In 1861, a Vice-Admiral invented the term 'weather forecast' and published his first forecast in The Times - prompting a barrage of complaints.
The first thing many of us did today - even before brewing a cup of coffee - was to pick up our smartphone and check the weather. Within a few seconds, it was clear if we would need an umbrella and/or a warm coat if we stepped outside for a lunch-time walk to the shops.
This easy access to accurate weather forecasts belies how complicated they actually are to assemble. Continuous measurements of temperature, wind, humidity and air-pressure from all over the world are needed to feed data into simulations of our planet’s atmosphere that run on supercomputers. Knowing the precise state of the atmosphere today helps forecast the weather for tomorrow (and beyond).

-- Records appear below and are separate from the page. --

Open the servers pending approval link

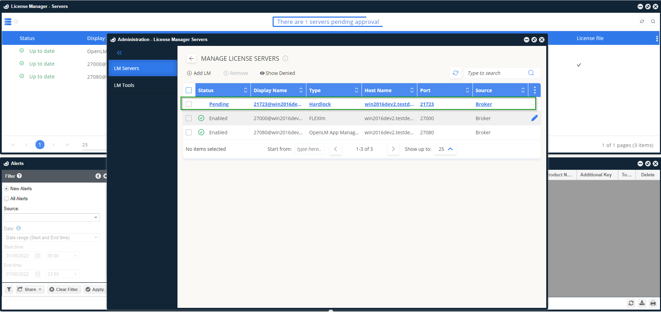327,22
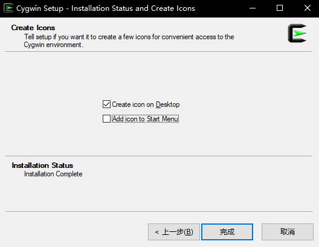The image size is (319, 247).
Task: Minimize the Cygwin Setup window
Action: (253, 8)
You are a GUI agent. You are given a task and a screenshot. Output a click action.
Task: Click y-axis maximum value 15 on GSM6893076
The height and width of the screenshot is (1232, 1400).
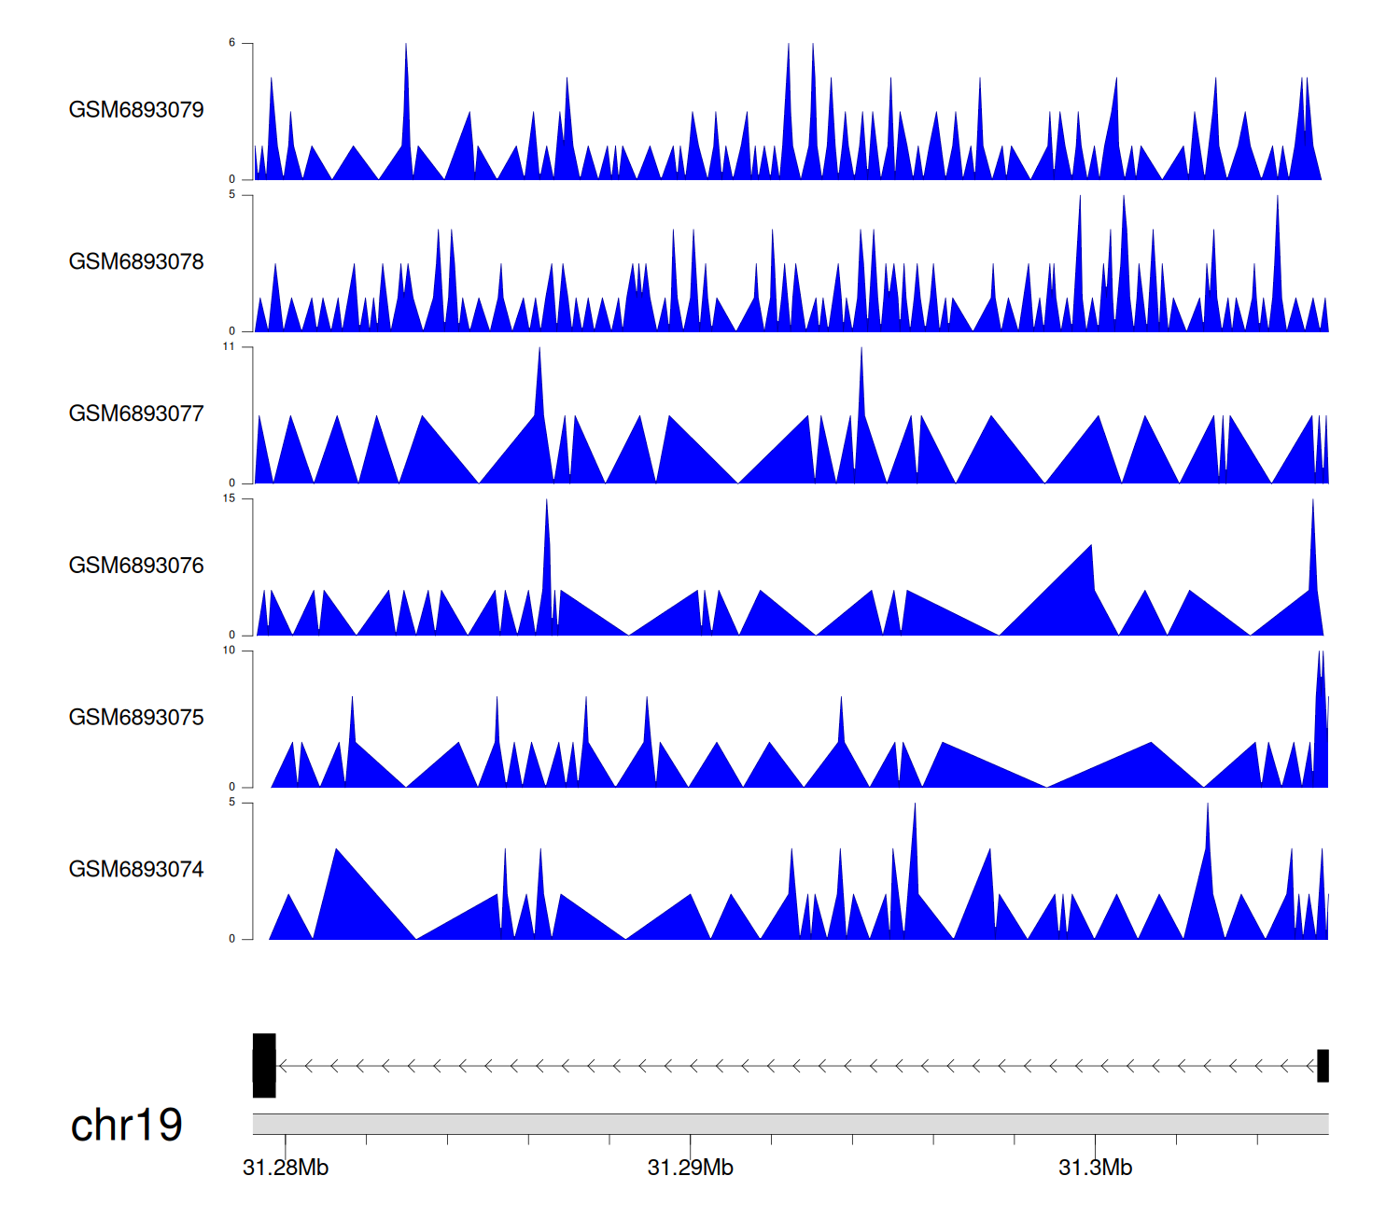point(229,498)
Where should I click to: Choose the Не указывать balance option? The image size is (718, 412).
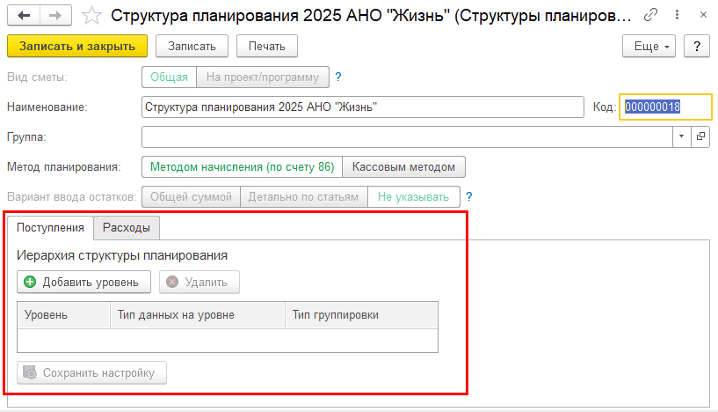click(x=413, y=196)
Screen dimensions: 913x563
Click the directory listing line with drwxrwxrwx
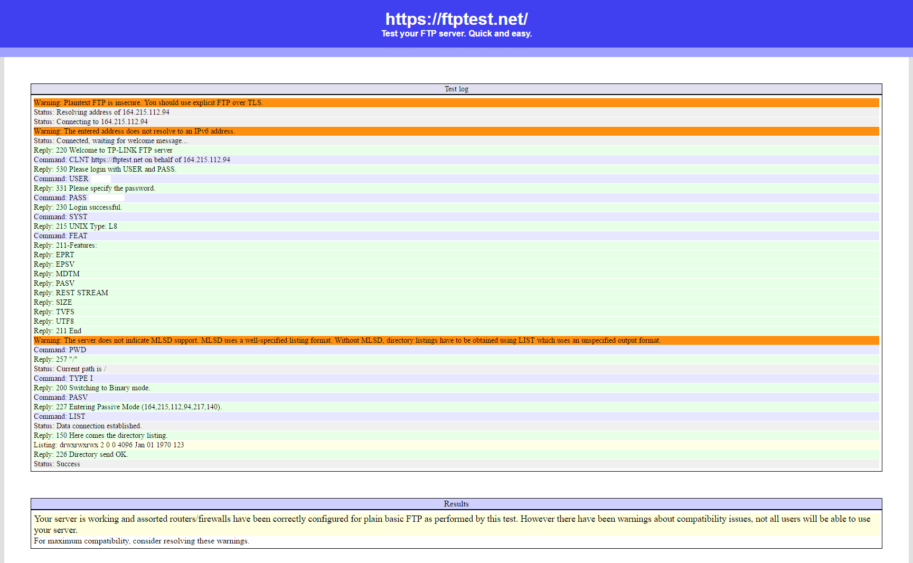[x=109, y=445]
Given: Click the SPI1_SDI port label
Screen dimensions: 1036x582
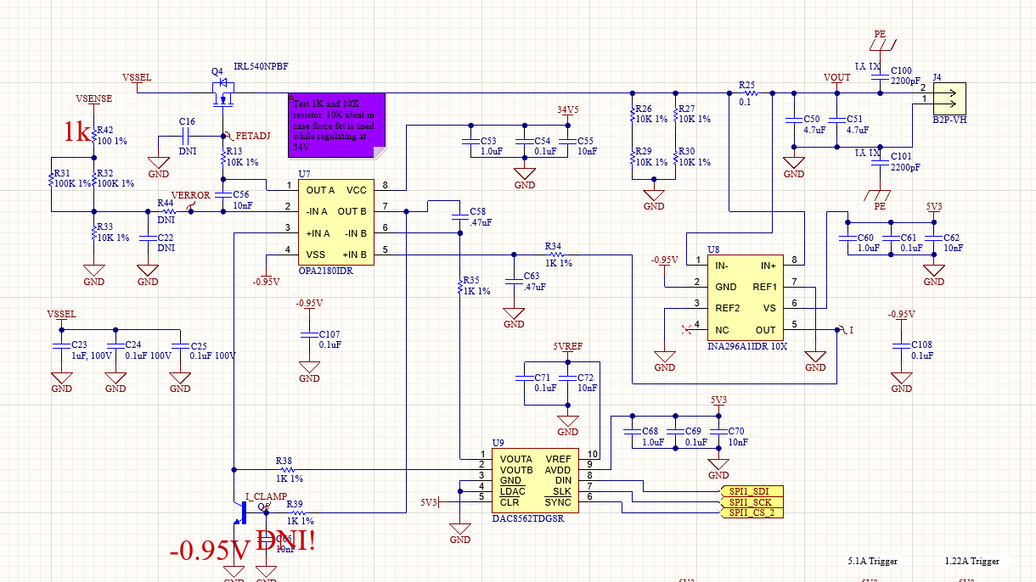Looking at the screenshot, I should coord(752,492).
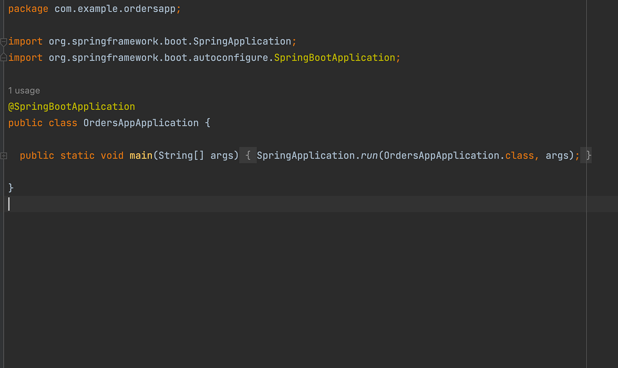The width and height of the screenshot is (618, 368).
Task: Click the OrdersAppApplication class name
Action: 140,123
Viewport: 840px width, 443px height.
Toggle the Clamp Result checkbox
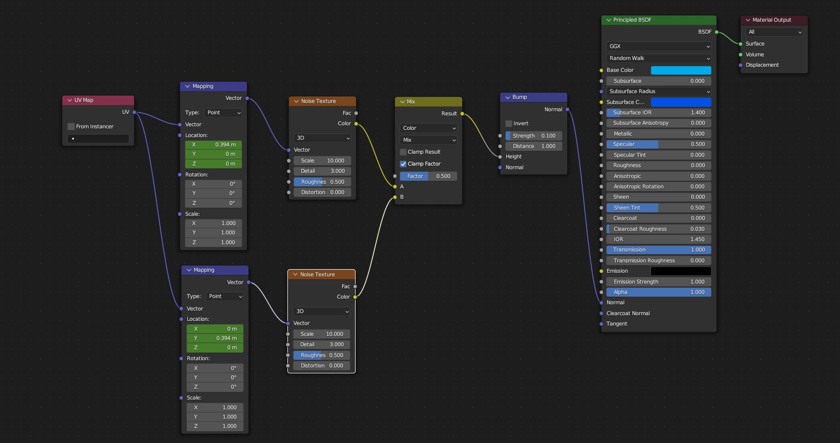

The idea that anyone could predict the weather began in the mind of Robert FitzRoy, a Vice-Admiral in the Royal Navy and founder of the Meteorological Office. By the early 1850s, he had already spent years mapping wind directions from around the British coastline and collating endless barometer readings. In 1861 he made the leap to prediction, publishing his first weather forecast - a term he invented - in The Times. It was, unfortunately, almost entirely useless and prompted a barrage of complaints, reports The Economist.
It took a century before weather forecasting would begin to turn into a numerical, and then computational, science. But it was FitzRoy who planted the seed that, if you could collect the right data and analyse it with the right techniques, even an impossibly complex system would become predictable.